Edit: For those who downvote me, please take the time to write a reply.
* extending beyond the life of the creator
* extending beyond the original 14 years or wherever it began
* held by non-human legal entities
* not requiring donation to Library of Congress
* not requiring some sort of property tax
* retroactively extended
and a few other issues with copyright. I've seen no more than a tiny minority objecting to copyright completely. I've observed this community supporting copyright in some form quite a bit. The GPL and other Free licenses are based in copyright, for example.
Respectfully, the red-herring of who is David and who is Goliath implies you don't understand the issues. I didn't downvote you, but I can understand why someone would. If I have a principled stand on an important issue and someone implies I blindly support the little guy -- I can see someone feeling that's what downvoting is for.
In other words, you pirate work X, clearly labeled as X and being from its original creator, and give it away for free, and the HN community doesn't really seem to care.
Sell work X, relabeled as Y and claimed as your own, and the HN community dislikes this strongly. I personally find this to be a pretty reasonable approach.
This is a perfect example of why copyright exists in the first place - the original creator wishes to be compensated for the use of work that he created recently.
The problem is when copyright is owned by someone other than the creator, owned indefinitely, used to stifle innovation, etc.
> Below is my invoice for the use of 11 images to which I own the copyright. [...] Total: £3,400
However, the Daily Mail is a major tabloid serving advertisements next to my article, including Google Adsense, to which I have filed a DMCA complaint, and thus profiting from my work. Not only that, but they edited most of my images, removing the watermark and cropping the bottom off, as well as enlarging many images such that the quality becomes poor. As an aspiring photographer, that really hurts.
Or do we want a to live in a society where everyone works for free whilst only large organisations can profit?
The sad part of this story is that the Mail are probably loving the free publicity. They'll earn way more in adsense through doing this than they'd have earned had they followed the rules (and not acted like jerks).
My opinion is that you shouldn't have to settle for the fee. You should get your fee, or the revenue earned from the article. Whichever the lower.
http://paulgraham.com/property.html, discussion http://news.ycombinator.com/item?id=3694672
2) Do you disagree with your own summary? If it costs you more enforcing your copyright than you make off of the benefits of its enforcement, do you not think you should rethink things?
HN is filled with entrepreneurs who, in one way or another, almost always rely on copyright. Claiming some sort of blanket "anti-copyright" sentiment is both disingenuous and insulting.
The good bits of copyright are about fairness and the idea that someone is entitled to a certain amount of respect of the intention they have in how what they have produced should be used.
This guy had put copyright watermarks on the images themselves. For profit groups in media should respect that, not out of niceness, but because that is the world they choose to inhabit and well informed photographers can make them look extremely bad and still get paid.
Aditionally there are matters of David vs Goliath and generall support for the underdog, and the fact that the editor of a major newspaper obviously knows better.

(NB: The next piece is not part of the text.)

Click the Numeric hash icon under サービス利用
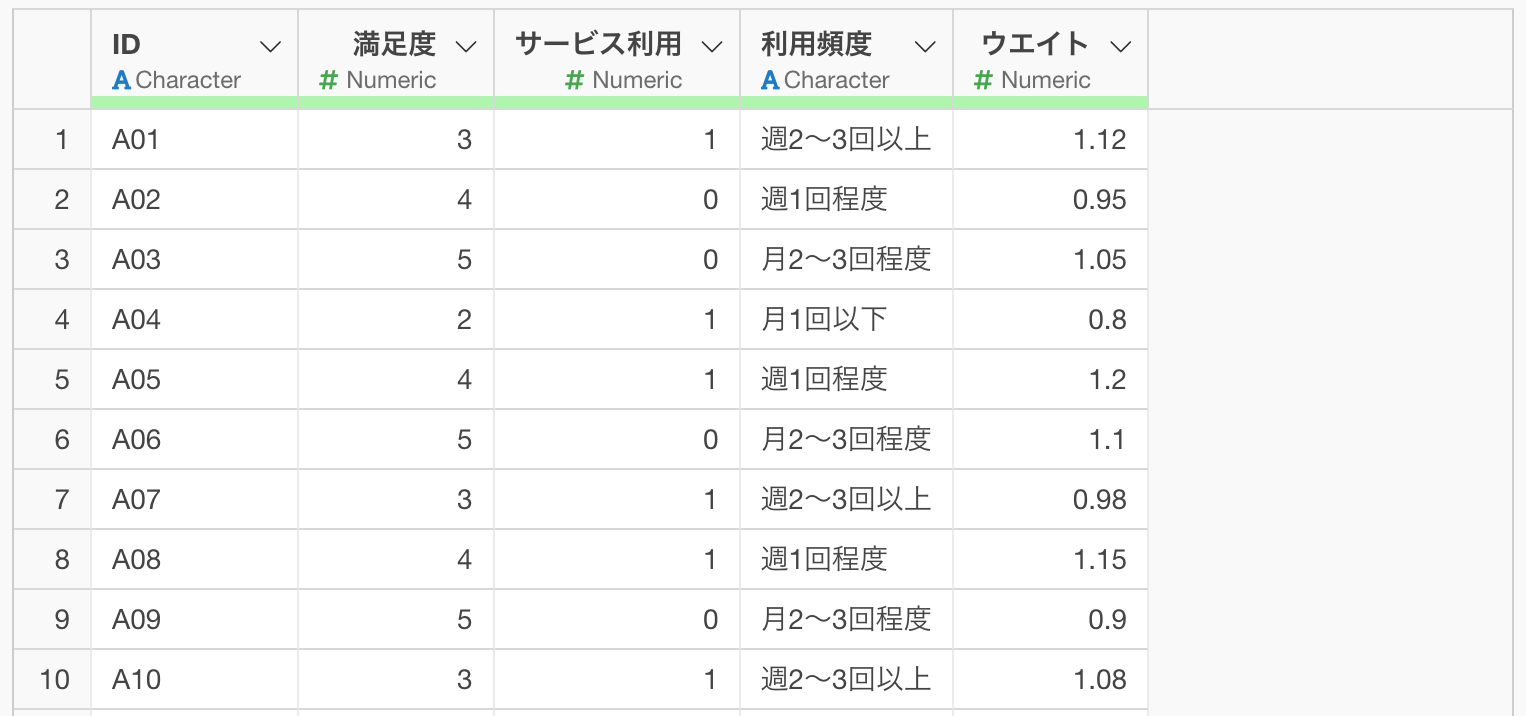(x=574, y=81)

Finally it would be a mistake to think of Hacker News as a hive mind, people here have differing perspectives and opinions. Most large threads regarding consumer copyright infringement tend to have comments from both sides.
You are right, I think my real question is: is there anyone who thinks that the photographer is wrong and the Daily Mail is right? It would seem like a logical application of the principle stated in PG's Defining Property.
We can safely assume a big fat newspaper wants there to be copyright laws. In which case they should obey those laws.
The universal application of a rule -- i.e. fairness -- is probably the single most important principle of morality. One would think most normative theories of ethics, across history and culture, are centered on some form of it.
I find it a continuing source of confusion that people can't distinguish between a person who submits an item, and the author of the item being submitted.
I submitted this item. I did not take the photos.
The person who took the photos did not submit this to HackerNews.
> Please keep up the support by spreading the word, especially to large social media sites like HackerNews, Reddit, Digg, Stumbleupon and any other media outlets.
Links are like that. The person who has the link is not (necessarily) the person who wrote the article being pointed at.
Cognitive dissonance to the max, caused mostly by pg's convoluted 'Kill Hollywood' and (paraphrasing) 'software piracy is like smelling someone cooking something'. No wonder people are confused.